SOURCE →

Because, they didn’t have the third element…

  1. A young character who actively sets out to have sex with men.

Tennessee Williams is famous for writing about horny older women lusting over young bucks, and certainly there’s enough of them in his plays, but all the successful film versions of his work have young people in them – especially, ones that pant over men.

Streetcar. Cat. Period of Adjustment. Rose Tattoo. Suddenly Last Summer. Night of the Iguana.

They all feature young characters – mostly female but one male (Suddenly Last Summer) – who aggressively pursue sex with men.

In Streetcar, it’s Kim Hunter (as Stella); in Cat, it’s Liz Taylor (Maggie); in Period, it’s Jane Fonda (Isabel), in Rose Tattoo, it’s Marisa Pavan (Rosa); in Suddenly Last Summer, it’s Julian Ugarte (Sebastian); in Night of the Iguana, it’s Sue Lyon (Charlotte).

MATERIAL PROVIDED →
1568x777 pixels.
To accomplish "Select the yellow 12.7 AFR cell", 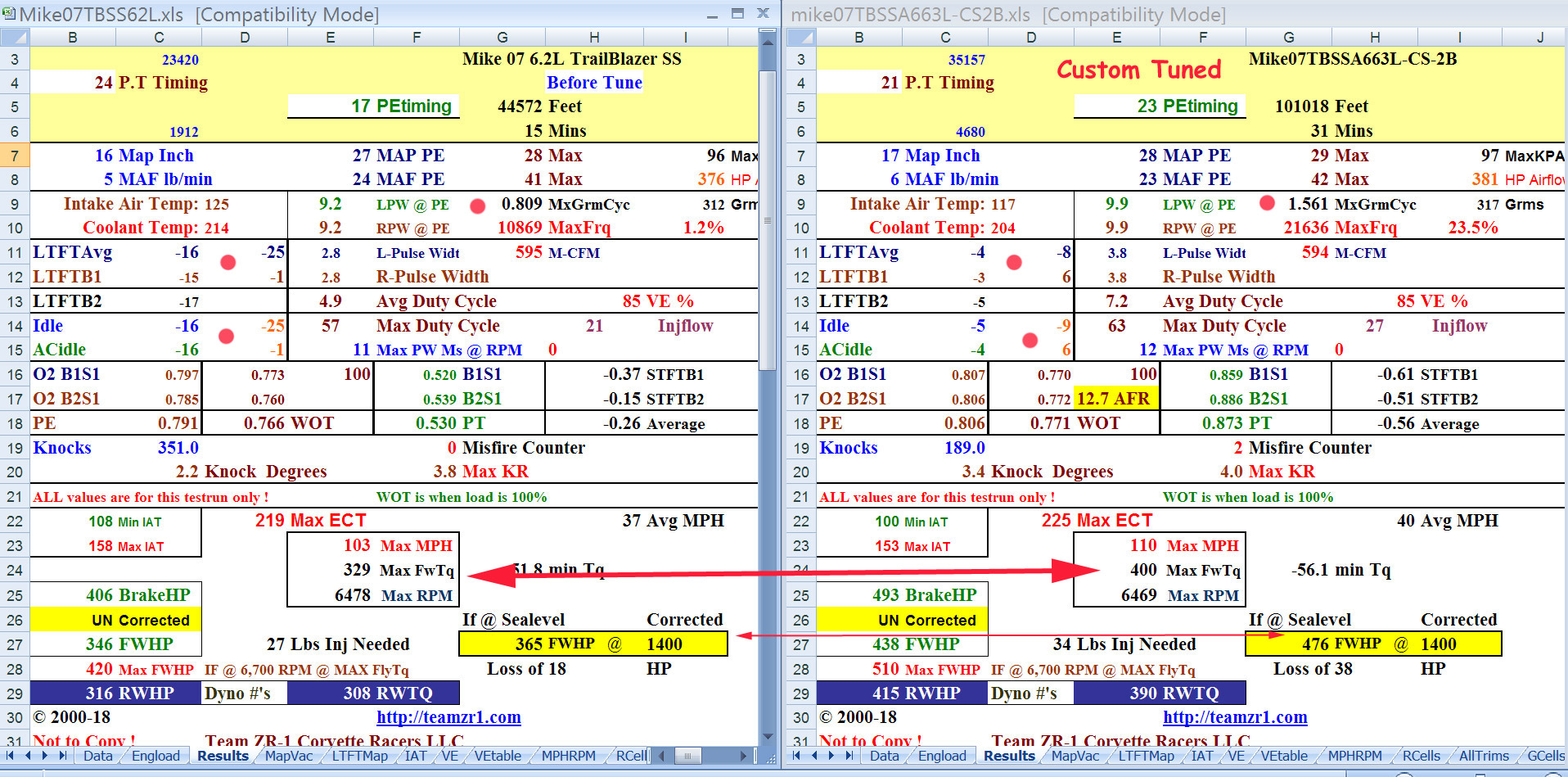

EXERCISES →
A) Please reproduce the Tennessee Williams passage word for word, everything from "Streetcar. Cat. Period" down to "pursue sex with men.".
B) Decide whether each statement agrees with the Tennessee Williams passage, answering yes or no and quoting the words that settle it: (i) Liz Taylor plays the young character who pursues men in Cat. (ii) Every young character described is female. (iii) Sue Lyon plays Rosa in Rose Tattoo.
The listing has no connection to the passage on Tennessee Williams films.

TASK-BY-TASK RESULTS →
A)
Streetcar. Cat. Period of Adjustment. Rose Tattoo. Suddenly Last Summer. Night of the Iguana.

They all feature young characters – mostly female but one male (Suddenly Last Summer) – who aggressively pursue sex with men.

B)
(i) Yes: "in Cat, it’s Liz Taylor (Maggie)"
(ii) No: "mostly female but one male (Suddenly Last Summer)"
(iii) No: "in Rose Tattoo, it’s Marisa Pavan (Rosa)"